Myth and goal of great navigators the kaleidoscopic, multiethnic Cape Town shows lots of facets where the colonial-styled buildings and the Victorian gardens stand side by side with the buzz and the worldly life of the harbour, and where the old “English docks” have changed into an animated area of amusement places and modern shops.
The liveliest area in the city is Victoria & Alfred Waterfront, the most ancient part of the harbour built in 1860 which, after being rebuilt and repaired, is today the meeting point of shoppers and night life.

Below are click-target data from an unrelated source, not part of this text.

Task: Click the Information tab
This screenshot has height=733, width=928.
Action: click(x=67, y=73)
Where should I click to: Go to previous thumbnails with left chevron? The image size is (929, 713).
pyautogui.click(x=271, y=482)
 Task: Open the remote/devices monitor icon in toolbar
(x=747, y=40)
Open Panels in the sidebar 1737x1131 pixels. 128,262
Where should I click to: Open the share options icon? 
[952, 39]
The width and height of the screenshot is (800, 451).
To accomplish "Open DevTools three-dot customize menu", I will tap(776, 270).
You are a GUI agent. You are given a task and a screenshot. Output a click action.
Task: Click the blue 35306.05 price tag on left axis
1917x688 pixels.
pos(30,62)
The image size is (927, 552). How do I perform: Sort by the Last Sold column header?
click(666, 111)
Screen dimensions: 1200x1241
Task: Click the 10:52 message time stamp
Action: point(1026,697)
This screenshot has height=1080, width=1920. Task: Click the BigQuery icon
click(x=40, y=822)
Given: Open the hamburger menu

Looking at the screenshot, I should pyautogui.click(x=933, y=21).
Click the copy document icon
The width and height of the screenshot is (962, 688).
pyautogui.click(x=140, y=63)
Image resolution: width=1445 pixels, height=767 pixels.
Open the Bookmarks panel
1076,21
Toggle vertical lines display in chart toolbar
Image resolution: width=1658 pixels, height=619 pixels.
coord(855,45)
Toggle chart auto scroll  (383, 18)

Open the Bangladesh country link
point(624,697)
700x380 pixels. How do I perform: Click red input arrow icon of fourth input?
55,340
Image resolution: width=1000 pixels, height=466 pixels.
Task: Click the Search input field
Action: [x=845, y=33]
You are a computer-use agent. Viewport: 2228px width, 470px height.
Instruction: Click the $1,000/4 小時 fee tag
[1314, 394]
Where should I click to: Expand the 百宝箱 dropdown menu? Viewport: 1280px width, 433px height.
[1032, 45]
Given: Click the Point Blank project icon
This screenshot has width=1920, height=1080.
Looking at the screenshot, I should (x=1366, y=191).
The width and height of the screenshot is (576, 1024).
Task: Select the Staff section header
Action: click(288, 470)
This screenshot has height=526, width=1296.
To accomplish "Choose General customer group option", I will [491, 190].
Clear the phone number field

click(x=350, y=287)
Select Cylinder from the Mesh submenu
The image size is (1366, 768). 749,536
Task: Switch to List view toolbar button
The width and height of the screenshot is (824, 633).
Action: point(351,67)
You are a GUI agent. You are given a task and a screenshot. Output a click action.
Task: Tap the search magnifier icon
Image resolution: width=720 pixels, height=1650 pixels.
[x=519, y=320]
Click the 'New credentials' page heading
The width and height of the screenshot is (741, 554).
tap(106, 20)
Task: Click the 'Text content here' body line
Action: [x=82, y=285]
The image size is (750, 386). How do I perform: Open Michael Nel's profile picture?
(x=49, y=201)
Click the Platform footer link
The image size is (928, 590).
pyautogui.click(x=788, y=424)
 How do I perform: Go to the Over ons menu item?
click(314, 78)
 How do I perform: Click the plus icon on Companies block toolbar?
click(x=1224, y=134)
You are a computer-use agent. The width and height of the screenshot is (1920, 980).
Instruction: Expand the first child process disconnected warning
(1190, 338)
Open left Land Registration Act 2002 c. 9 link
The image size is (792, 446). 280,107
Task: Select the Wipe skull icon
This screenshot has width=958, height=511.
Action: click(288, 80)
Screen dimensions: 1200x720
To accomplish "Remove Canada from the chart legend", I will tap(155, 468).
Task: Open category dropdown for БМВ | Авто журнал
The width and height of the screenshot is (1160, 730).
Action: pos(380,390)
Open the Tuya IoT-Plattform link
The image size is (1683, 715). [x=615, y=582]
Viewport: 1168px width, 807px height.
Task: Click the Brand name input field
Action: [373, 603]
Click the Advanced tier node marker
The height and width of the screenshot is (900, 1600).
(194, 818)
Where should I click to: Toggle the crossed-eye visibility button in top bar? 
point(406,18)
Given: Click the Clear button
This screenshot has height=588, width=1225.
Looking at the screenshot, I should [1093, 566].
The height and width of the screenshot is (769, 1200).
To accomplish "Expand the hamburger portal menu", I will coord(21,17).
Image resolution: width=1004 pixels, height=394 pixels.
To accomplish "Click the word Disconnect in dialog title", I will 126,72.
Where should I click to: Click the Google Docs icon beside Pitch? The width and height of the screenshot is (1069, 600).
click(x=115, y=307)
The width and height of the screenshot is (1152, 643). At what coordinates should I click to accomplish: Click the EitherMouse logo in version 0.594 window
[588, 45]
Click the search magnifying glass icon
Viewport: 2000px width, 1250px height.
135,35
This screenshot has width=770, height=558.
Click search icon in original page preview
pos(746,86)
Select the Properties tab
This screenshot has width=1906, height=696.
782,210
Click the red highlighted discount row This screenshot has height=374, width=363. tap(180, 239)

The Waterfront is undoubtedly one of the most capturing attractions of Cape Town, however I will never forget the very beautiful shores of Clifton and Camps Bay, neither will Bishopscourt and Costantia areas escape my mind nor will the botanic gardens of Kirstenbosch. The latter stand in really a unique position: on the Eastern side of the Table Mountain looking over False Bay and Cape Flats.
South of Cape Town there lies territories enchanting the visitors for their rare beauty: the Natural Reserve of Cape of Good Hope. At its and a wind-beaten trail and inhabited by spiteful, little monkeys leads to the big, old lighthouse where the waves of the Indian Ocean and Atlantic Ocean fringe roaringly against the rocks.
Leaving behind the sensation of being at the farthest and of the earth, you can go North-West along the coastline heading to the “English-styled” little towns of Muizenberg and Kalk Bay towards Simon’s Town on whose beaches there lives an important colony of African penguins.
After come the Wine-lands, the picturesque region of “Cape” vineyards: this is the hinterland where you can visit aged-old wine farms showing the ancient “Cape Dutch style” near Stellenbosch, Paarl and Franschoek city. Here it is a “must” to taste “pinotage”, South Africa’s richly smoky and savoury national red wine.
Last but not least, I cannot avoid mentioning Robben Island, that in 1999 UNESCO declared the Heritage of Mankind for its role in the world’s history. The visit to the island is absolutely compulsory as it is a proper memorial of the struggle of liberty. Actually, Nelson Rolihlahla Mandela spent 27 years in the jailhouse in a small cell together with other dissentients during the cruel fight against Apartheid, the tangible mark of the harsh political long conflict for human rights.
A not-long but intense journey, enjoyed minute after minute, moment after moment!